Abstract

Purpose: To study the agreement between digital subtraction angiography (DSA) and computed tomographic angiography (CTA) measurements on the aneurysmal neck and sac of ruptured intracranial aneurysms (IAs). Material and Methods: Through a retrospective agreement analysis of all consecutive patients who reached our Tertiary Hospital with aneurysmal subarachnoid haemorrhage, we measured the intra-class correlation, Lin’s concordance correlation and Bland-Altman analysis estimates on the maximal neck and sac diameters. We included patients who underwent both CTA and DSA in the period between 2012 and 2018. All CTA examinations were acquired using one of two CT scanners: a Toshiba Aquilion 16 CT scanner and a multi-detector Philips Ingenuity 128 CT scanner. Results: Thirty-two patients (mean age of 55 years) and an equal number of IAs fulfilled our eligibility criteria. Most IAs (87.5%) were located at the anterior circulation.
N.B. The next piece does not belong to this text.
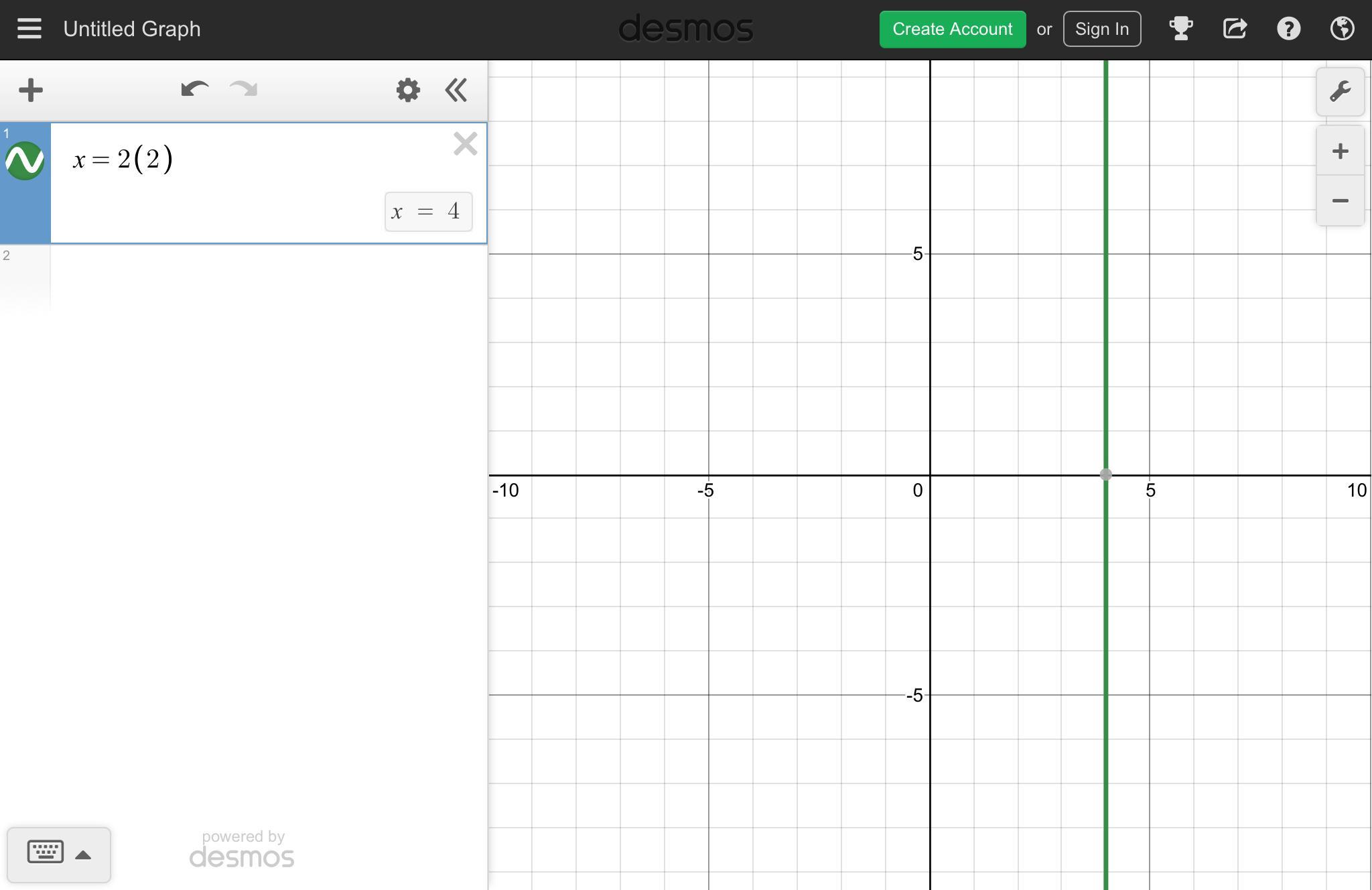Image resolution: width=1372 pixels, height=890 pixels.
Task: Show the on-screen keypad
Action: (x=58, y=854)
Based on CTA measurements, the inter-observer agreement of the CTA was “weak” regarding the neck diameter, and ranged from “strong” (2D-CTA) to “very-strong” (3D-CTA) regarding the sac measurements. Based on DSA readings, the 2D-CTA was more precise than 3D-CTA regarding the neck (overestimated by 0.91 mm and 0.94 mm, respectively) and the sac diameters (overestimated by 0.49 and 0.51 mm, respectively). Accordingly, the mean normalised smallest detectable differences (MNSDD) of 2D-CTA were 0.93 mm and 0.41 mm for the neck and sac, respectively. Likewise, the MNSDD regarding 3D-CTA were 0.93 mm and 0.36 mm for the neck and sac, respectively. Conclusions: CTA is an imaging modality, which seems to describe the size of a ruptured IA sac accurately, but fails to delineate the morphology of the aneurysmal neck. CTA seems to overestimate the aneurysm neck, and thus, it is probably inferior to DSA in the decision-making process for the management of ruptured IAs of the anterior circulation.